The mid 1800s saw industry boom with hurdle making, handle making and the brush industry taking off, with timber auctions held locally at Tadhill Inn. Water was taken in a stone edged leat (later piped) through the woods to feed Fussell’s Iron Works at Chantry. The Portmans who had held the woodlands from the 1600s eventually sold up in 1943 with the quarry companies Hanson and Aggregate Industries eventually sharing the main ownership.

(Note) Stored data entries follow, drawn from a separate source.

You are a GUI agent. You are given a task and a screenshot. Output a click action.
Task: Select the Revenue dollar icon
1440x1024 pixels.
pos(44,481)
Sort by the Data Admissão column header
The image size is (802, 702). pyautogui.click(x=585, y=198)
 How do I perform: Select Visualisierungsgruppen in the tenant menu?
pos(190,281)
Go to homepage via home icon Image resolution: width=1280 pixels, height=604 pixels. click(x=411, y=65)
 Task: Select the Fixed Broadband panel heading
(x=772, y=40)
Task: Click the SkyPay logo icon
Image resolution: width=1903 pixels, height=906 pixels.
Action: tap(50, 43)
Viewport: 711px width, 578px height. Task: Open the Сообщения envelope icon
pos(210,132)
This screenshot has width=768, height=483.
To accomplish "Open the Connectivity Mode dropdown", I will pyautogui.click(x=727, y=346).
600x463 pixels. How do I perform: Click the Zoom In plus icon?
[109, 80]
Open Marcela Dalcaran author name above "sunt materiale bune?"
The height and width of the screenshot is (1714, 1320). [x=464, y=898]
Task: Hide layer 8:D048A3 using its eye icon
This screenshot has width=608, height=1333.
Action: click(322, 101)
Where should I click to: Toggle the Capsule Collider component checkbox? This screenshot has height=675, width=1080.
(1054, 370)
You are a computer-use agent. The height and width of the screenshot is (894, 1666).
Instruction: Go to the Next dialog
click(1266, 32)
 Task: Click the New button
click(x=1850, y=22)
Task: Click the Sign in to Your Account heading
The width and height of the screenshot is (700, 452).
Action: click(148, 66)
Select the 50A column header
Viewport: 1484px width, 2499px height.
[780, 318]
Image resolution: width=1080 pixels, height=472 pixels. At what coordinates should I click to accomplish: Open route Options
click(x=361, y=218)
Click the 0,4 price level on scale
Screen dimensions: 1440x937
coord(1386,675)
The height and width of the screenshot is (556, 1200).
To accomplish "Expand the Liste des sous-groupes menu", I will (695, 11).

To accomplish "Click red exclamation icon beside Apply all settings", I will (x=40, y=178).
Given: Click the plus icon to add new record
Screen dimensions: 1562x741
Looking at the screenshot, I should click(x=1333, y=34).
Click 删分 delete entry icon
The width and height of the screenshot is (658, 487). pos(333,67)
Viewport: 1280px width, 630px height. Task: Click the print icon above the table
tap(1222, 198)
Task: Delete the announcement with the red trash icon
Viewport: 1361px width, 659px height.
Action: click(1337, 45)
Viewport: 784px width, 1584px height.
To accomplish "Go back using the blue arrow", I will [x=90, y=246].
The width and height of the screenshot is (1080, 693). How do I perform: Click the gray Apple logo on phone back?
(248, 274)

Today, many people enjoy walking the woodlands and the Friends of Asham Wood have created a forum with land owners, Councillors, Woodland Trust, Natural England, Police, Mendip District, County Rights of Way, and local user organisations Everyone from the surrounding parishes (there are 8) are invited to meetings and each parish council asked to appoint a representative. For further details please contact email@example.com.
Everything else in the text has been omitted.